Últimas imágenes: la helada y ardiente Elena…
Con todo o contra todo, las de Rebolledo, aun si narradas de manera indirecta en páginas de ficción, son de las primeras apreciaciones de la persona y la obra de Saturnino Herrán. Están escritas con conocimiento de la obra y con limpia nobleza. En 1920 Manuel Toussaint redactaría el primer libro acerca de la obra de Saturnino. Después, salvo algún artículo aquí y allá, alguna opinión aquí y allá, hubo un silencio de décadas. Con todo o contra todo, desde los años noventa destacan excelentes ensayos y estudios, entre otros, de Carlos Fuentes, Fausto Ramírez, Víctor Muñoz y Luis Carlos Emerich. Su nieto, Saturnino Herrán Gudiño, ha sido fervorosamente su gran divulgador.
Hubo justicia: ahora a Herrán se le aprecia como uno de los antecedentes del Muralismo, como impulsor de lo mexicano en el arte, como un devoto de Ciudad de México –de la que usó templos y edificios coloniales como fondo de sus retratos–, y ante todo, como un pintor de singular perfección.
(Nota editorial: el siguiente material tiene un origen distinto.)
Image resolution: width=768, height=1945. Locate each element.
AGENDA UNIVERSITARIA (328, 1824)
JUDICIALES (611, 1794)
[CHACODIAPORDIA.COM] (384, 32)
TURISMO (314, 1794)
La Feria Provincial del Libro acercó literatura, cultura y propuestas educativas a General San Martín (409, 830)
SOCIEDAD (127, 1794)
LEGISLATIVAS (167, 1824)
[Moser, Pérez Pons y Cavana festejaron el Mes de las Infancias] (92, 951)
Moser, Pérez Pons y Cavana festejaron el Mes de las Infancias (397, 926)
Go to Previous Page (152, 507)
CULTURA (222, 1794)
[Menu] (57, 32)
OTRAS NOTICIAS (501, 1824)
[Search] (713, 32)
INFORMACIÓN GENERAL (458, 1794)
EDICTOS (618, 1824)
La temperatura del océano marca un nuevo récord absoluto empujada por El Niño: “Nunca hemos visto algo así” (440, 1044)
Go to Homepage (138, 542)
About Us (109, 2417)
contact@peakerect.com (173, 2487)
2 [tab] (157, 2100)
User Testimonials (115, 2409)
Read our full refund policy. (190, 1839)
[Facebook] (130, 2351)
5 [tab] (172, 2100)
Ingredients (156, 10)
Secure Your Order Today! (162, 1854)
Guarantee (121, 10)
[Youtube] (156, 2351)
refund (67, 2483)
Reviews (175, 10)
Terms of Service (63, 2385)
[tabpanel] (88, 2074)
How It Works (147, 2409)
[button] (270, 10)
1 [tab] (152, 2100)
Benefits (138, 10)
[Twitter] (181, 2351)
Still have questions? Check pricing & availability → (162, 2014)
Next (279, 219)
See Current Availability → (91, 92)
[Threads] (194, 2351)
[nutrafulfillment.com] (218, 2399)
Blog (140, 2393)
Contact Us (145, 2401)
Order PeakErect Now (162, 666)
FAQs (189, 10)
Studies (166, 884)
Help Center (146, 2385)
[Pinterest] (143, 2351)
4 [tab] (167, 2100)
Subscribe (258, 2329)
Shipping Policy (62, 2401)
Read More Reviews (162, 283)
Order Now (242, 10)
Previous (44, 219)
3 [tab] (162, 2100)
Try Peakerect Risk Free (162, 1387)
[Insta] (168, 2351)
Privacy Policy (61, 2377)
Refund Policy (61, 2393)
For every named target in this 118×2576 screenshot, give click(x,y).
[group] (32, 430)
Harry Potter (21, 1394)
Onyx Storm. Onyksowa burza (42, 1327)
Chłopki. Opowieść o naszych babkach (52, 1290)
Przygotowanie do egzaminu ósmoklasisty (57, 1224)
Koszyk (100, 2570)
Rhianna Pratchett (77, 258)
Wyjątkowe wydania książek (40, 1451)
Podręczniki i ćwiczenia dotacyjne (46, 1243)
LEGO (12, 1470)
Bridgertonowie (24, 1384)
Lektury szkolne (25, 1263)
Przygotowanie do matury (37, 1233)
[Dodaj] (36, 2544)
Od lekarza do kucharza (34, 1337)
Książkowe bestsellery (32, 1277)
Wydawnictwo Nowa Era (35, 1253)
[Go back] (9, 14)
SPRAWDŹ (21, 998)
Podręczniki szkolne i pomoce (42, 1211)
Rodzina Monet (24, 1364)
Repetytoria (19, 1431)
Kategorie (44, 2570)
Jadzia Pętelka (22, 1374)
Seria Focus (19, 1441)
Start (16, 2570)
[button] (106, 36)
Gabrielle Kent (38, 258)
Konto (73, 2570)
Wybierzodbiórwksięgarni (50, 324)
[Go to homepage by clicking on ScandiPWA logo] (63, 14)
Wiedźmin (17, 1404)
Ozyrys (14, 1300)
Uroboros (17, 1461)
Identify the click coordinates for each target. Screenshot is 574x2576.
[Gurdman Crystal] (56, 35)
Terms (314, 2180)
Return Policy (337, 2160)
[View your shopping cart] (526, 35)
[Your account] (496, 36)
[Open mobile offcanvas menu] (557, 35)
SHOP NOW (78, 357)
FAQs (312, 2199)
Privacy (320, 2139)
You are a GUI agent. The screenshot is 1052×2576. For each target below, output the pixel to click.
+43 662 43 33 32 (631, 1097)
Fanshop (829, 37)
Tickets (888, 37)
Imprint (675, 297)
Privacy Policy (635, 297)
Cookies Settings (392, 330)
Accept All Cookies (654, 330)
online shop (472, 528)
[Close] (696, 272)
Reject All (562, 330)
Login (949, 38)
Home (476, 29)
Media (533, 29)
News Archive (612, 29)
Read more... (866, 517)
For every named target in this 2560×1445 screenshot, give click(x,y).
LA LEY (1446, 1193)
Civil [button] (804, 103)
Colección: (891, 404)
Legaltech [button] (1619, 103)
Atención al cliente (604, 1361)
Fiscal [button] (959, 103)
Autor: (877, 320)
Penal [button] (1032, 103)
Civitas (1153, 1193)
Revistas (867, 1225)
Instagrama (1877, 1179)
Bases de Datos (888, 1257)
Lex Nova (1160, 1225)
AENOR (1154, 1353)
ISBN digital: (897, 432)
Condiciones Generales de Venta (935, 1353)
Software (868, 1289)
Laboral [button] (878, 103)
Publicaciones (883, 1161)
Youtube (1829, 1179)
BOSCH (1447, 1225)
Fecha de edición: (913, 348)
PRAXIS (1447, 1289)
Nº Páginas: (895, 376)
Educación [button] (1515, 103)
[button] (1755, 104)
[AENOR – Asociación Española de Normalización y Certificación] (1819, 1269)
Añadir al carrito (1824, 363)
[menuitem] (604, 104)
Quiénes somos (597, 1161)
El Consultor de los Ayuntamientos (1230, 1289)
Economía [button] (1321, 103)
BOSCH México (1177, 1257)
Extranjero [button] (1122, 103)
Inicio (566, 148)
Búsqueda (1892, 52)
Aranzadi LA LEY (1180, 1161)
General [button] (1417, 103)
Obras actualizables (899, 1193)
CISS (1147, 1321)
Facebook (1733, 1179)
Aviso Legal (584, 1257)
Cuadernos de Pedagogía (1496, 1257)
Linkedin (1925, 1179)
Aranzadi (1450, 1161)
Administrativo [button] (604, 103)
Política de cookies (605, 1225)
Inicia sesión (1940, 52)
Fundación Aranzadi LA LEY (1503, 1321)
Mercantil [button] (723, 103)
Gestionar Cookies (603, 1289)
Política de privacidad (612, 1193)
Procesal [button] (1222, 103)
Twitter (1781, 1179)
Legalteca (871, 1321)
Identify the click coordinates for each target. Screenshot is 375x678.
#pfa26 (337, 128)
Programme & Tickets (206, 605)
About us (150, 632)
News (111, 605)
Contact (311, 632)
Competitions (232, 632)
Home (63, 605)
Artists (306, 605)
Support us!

Al final del capítulo de la breve novela, la salamandra Elena, todavía en la Casa de los Azulejos, olvidada ya de la exposición, se hace presentar al poeta Eugenio León, a quien tal vez desde ese momento empieza a pensar cómo va a llevarlo al aniquilamiento irremisible. De haber vivido al menos un año más, me figuro que Herrán, quien gustaba de la literatura, habría leído la Salamandra, de Efrén Rebolledo con curiosidad atractiva y le habría atraído el personaje de la helada y ardiente Elena Rivas, y aun acaso la podría haber imaginado como un modelo magnífico para una pintura de intensa sensualidad.